Nov. 22, 10 PM at Le Belmont


GrimSkunk

GrimSkunk is probably one of the funnest bands in the world. For ease of explanation, they're a metal band, but they ultimately span just about every genre and style under the sun. If Montreal has a reputation for a diversity of styles, GrimSkunk have been at the forefront since the early '90s. Blistering rock gives way to reggae; French gives way to Spanish. They're unafraid to say "America sucks," they stand up against all that is "materialistic, consumer-oriented, and wasteful," and they love weed -- so much so that one of their founding members actually left the band a few years back to dedicate himself to legalizing the sticky stuff. Other festival-goers tell us GrimSkunk always draw the biggest, rowdiest crowds at their Montreal gigs -- so we're obviously looking forward to seeing them tear the roof off Club Soda on Saturday night.

Nov. 22, 7 PM at Club Soda


DakhaBrakha

First of all, just look at them -- DakhaBrakha, formerly members of an avant garde theater troupe in Kiev, sit on stage in a line, drawing tones out of cellos, pounding big bass drums, swaying along with an accordion, each of the three female members wearing huge black hats (or maybe they're wigs?) and white dresses and founder Vladyslav Troitskyi sitting off to the side, wailing along, dressed in some kind of ceremonial garb. We can't stop listening to the dirge-like 'Sukhyi Dub' -- all muttered (almost-rapped) Ukrainian phrases and fleeting melodies. At Bonnaroo last year, DakhaBrakha wowed an unsuspecting audience with their "ethnic chaos" (their own description) and the anxious animal sounds they often make on stage -- and got listeners chirping and squawking along.

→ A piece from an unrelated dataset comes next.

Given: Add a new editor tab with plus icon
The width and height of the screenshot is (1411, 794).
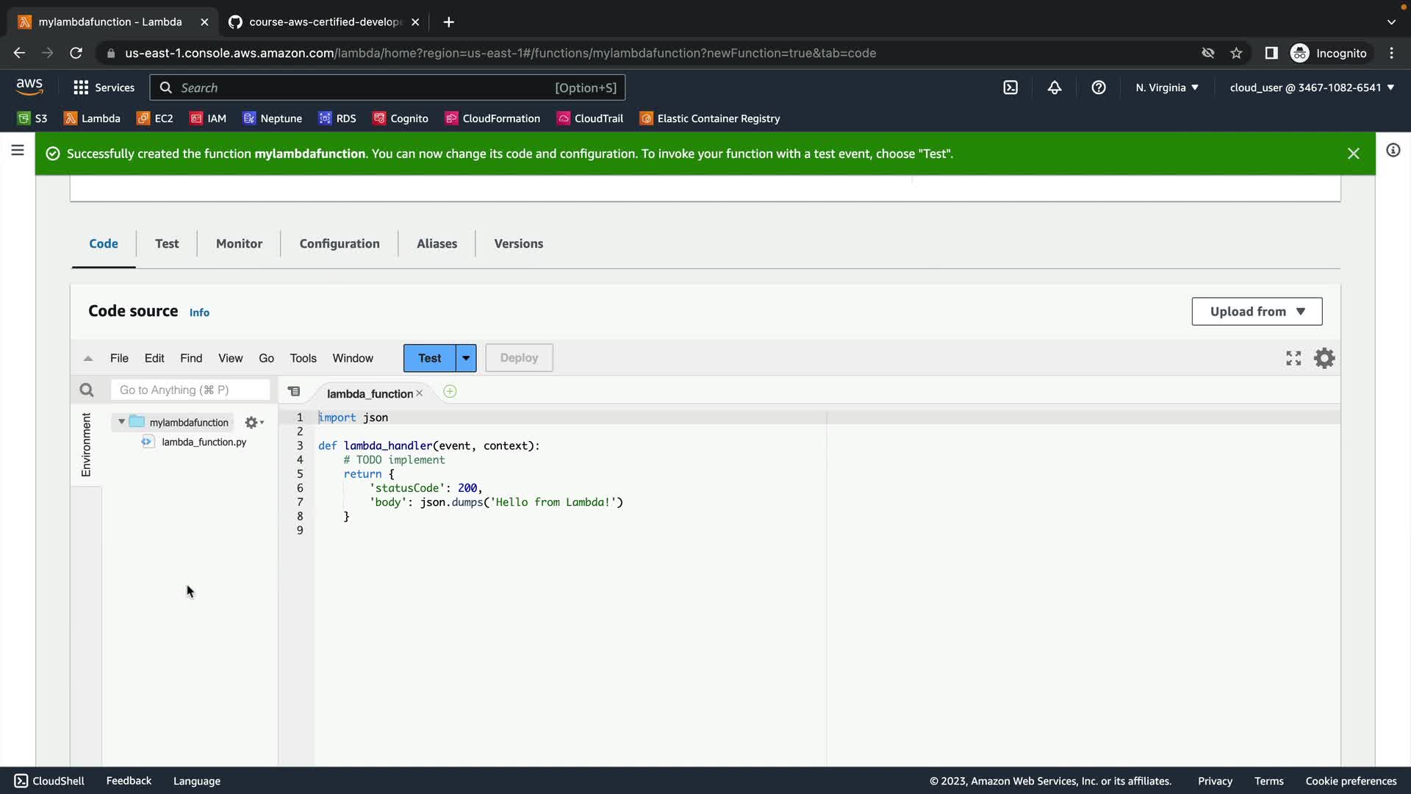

Nov. 21, 11:45 PM at L'Astral


Klô Pelgag

We don't really know that much about Klô Pelgag, because essentially everything written about the Montreal-based singer is in French. So we're going by our ears. Pelgag's music is a kind of densely-arranged pop that revels in all different kinds of baroque sounds, including brash horns and delicate strings. She has a voice at times sweet and at times deep as the variety of sounds on her songs. God knows what she’s singing about, besides what we can glean from her song titles -- 'Tunnel'; 'Nicaragua'; 'Taxidermie' -- but regardless the sounds alone have a kind of fantasy-carnival sound that can make you feel Pelgag exists in a fictional world created by a 19-century French novelist. That rich, imaginative sonic space, and Pelgag's impressive compositions, are reason enough to catch her at M for Montreal.